(This piece was originally published on March 10, 2016 in the Indiana Daily Student.)
As the legislative session drew to a close Thursday, Indiana appeared to have avoided the worst aspects of some 2016 bills, said Hoosier Environmental Council Executive Director Jesse Kharbanda.
House Bill 1082 and Senate Bill 366, which the HEC vehemently opposed in their original forms, have both been amended to forms the council may not approve of, but can live with, Kharbanda said.
“Quality of life has really become an issue that a number of voices in our community have come to rally around,” Kharbanda said. “The irony of this session is that several bills would have undermined the quality of life in our state.”

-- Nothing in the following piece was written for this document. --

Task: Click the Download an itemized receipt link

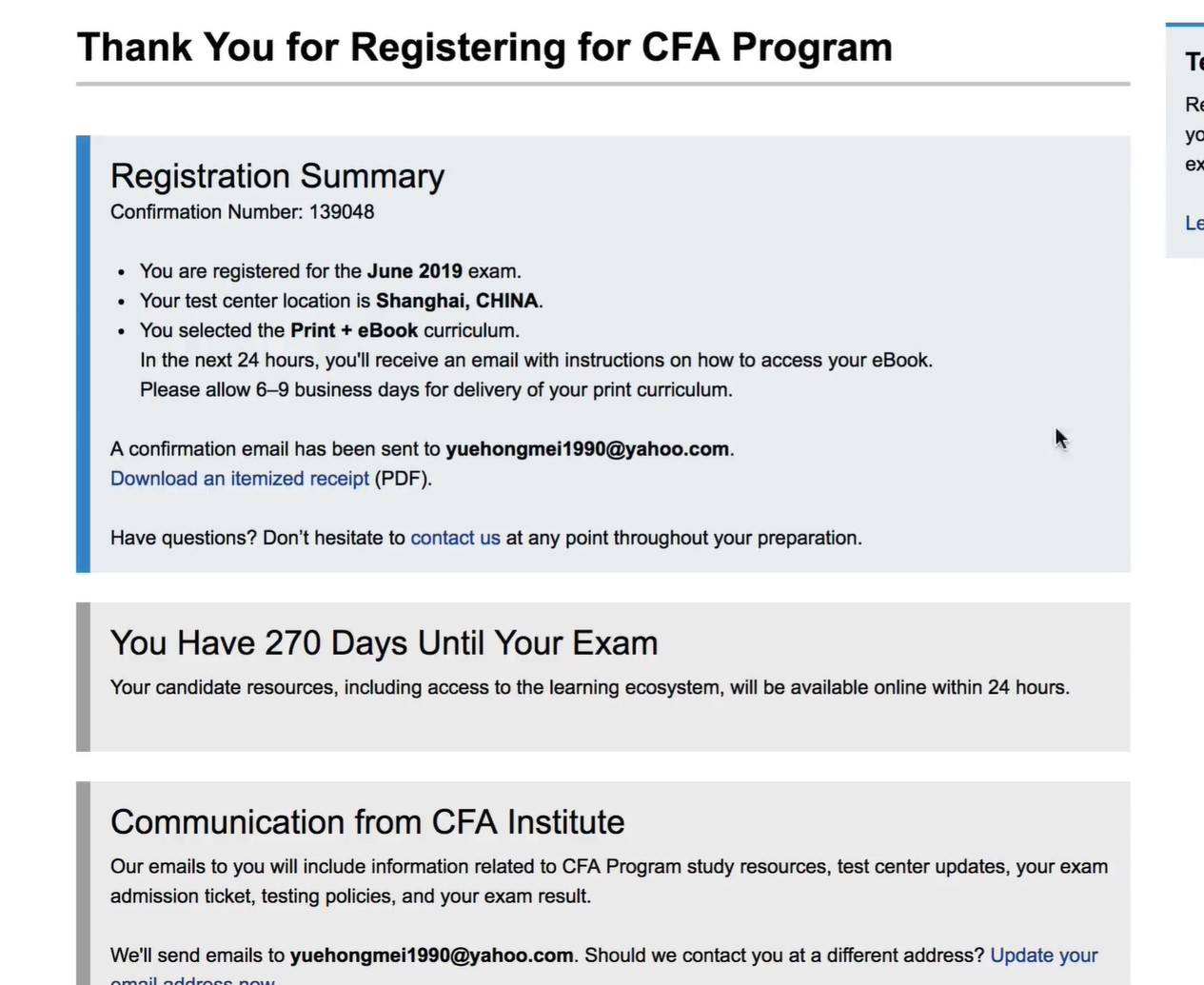Action: coord(239,479)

HB 1082 would have restricted the Indiana Department of Environmental Management’s ability to pass any rule or regulation that would be “more stringent than” federal regulations.
The HEC said the bill in its original form could have rendered IDEM unable to quickly and thoroughly respond to environmental crises.

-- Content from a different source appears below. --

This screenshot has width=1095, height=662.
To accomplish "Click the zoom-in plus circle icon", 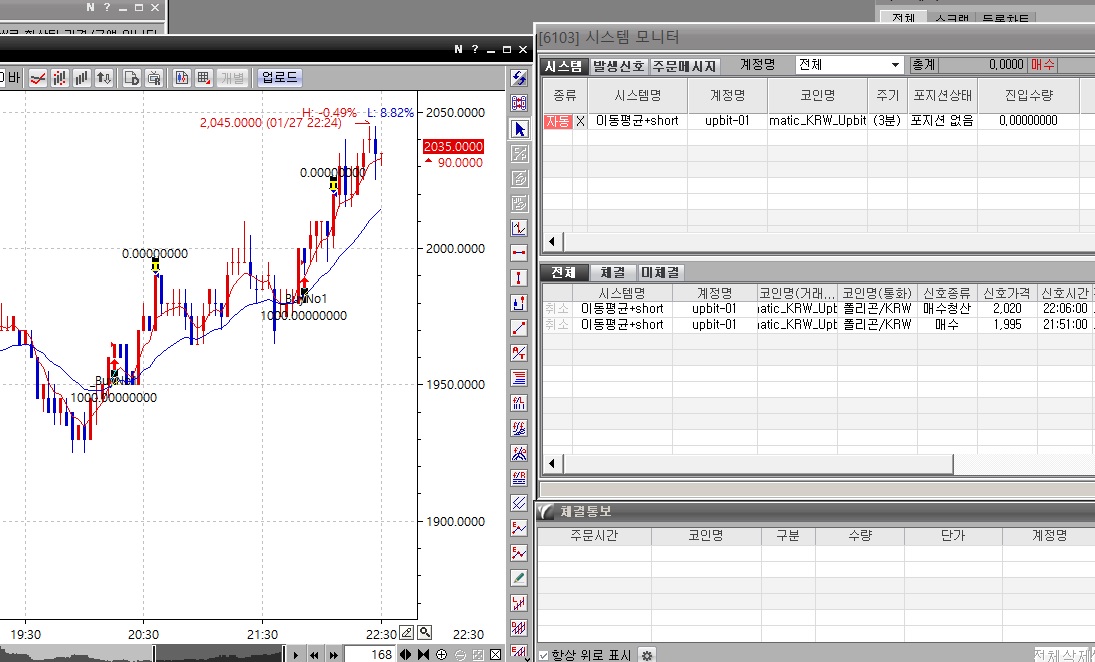I will pyautogui.click(x=442, y=655).
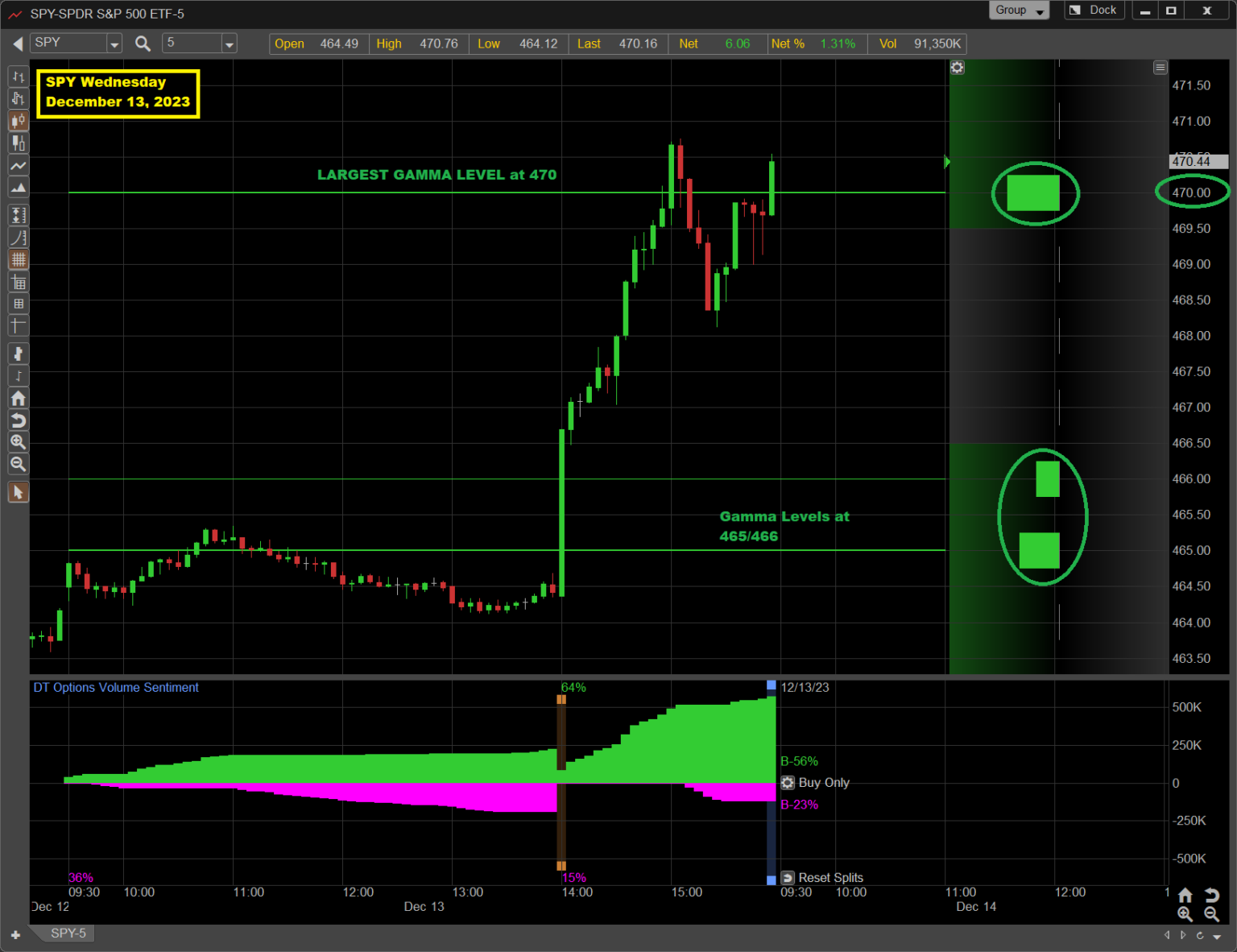Viewport: 1237px width, 952px height.
Task: Expand the SPY symbol dropdown
Action: point(114,43)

Kharbanda said the final version of the bill imposes an unnecessary burden on environmental regulators.
The new text requires IDEM to present new regulations annually to the Indiana legislature.
The bill could delay the implementation of new regulations until the end of each year’s legislative session, which Kharbanda said is unwarranted. Any regulation introduced to the Indiana General Assembly will already have been thoroughly vetted by experts in the state agencies.

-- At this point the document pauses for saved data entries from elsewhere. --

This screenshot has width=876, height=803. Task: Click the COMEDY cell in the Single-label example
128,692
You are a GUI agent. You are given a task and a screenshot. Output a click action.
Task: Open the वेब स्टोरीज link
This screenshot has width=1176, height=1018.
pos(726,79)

Kharbanda said it’s more appropriate to ask scientists, geologists or engineers to work out policy details than to undermine years and years of discretion by IDEM.
HB 1082 was briefly amended in the Senate Environmental Committee to a form the HEC approved. However, the council continued to watch the legislation as the two versions of the bill were resolved and no longer support the final product.
“We have been continuously monitoring the possibility for more stringent-than language to reappear, but as it appears now, it doesn’t seem likely,” Kharbanda said. “That would mark this a very substantial victory for the public interest community.”
Senate Bill 366, which concerns dissolving solid waste management districts, underwent a similar process.
The HEC argues that when debris occurs from natural disasters and other events solid waste management districts protect the cleanliness of the air and water.
The final version of this bill addressed most of the council’s concerns about making the dissolution process easier, Kharbanda said, as communities must now go through a longer process before they decide to get rid of a district.
“We think it’s really good environmental decision because such a decision shouldn’t be made lightly,” Kharbanda said. “Having a good, clear structure in place ensures that the decision will be a prudent one.”
However, three more bills that Kharbanda said pose threats to Indiana’s environment and quality of life rest in the hands of Gov. Mike Pence.
House Bills 1053 and 1386 concern use of packaging materials, including plastic bags, and the ability to provide state parks with alcohol licenses without a local board’s approval.
Senate Bill 109 regards wild animal hunting in preserves, which Kharbanda said carries the risk of breeding disease and spreading it to uncontained populations.
Kharbanda said Pence will have several more days to decide whether or not to veto the bills.
The HEC is urging Pence to kill the legislation directly and through its supporters.
“I hope there’s some soul-searching on the part of legislators,” Kharbanda said.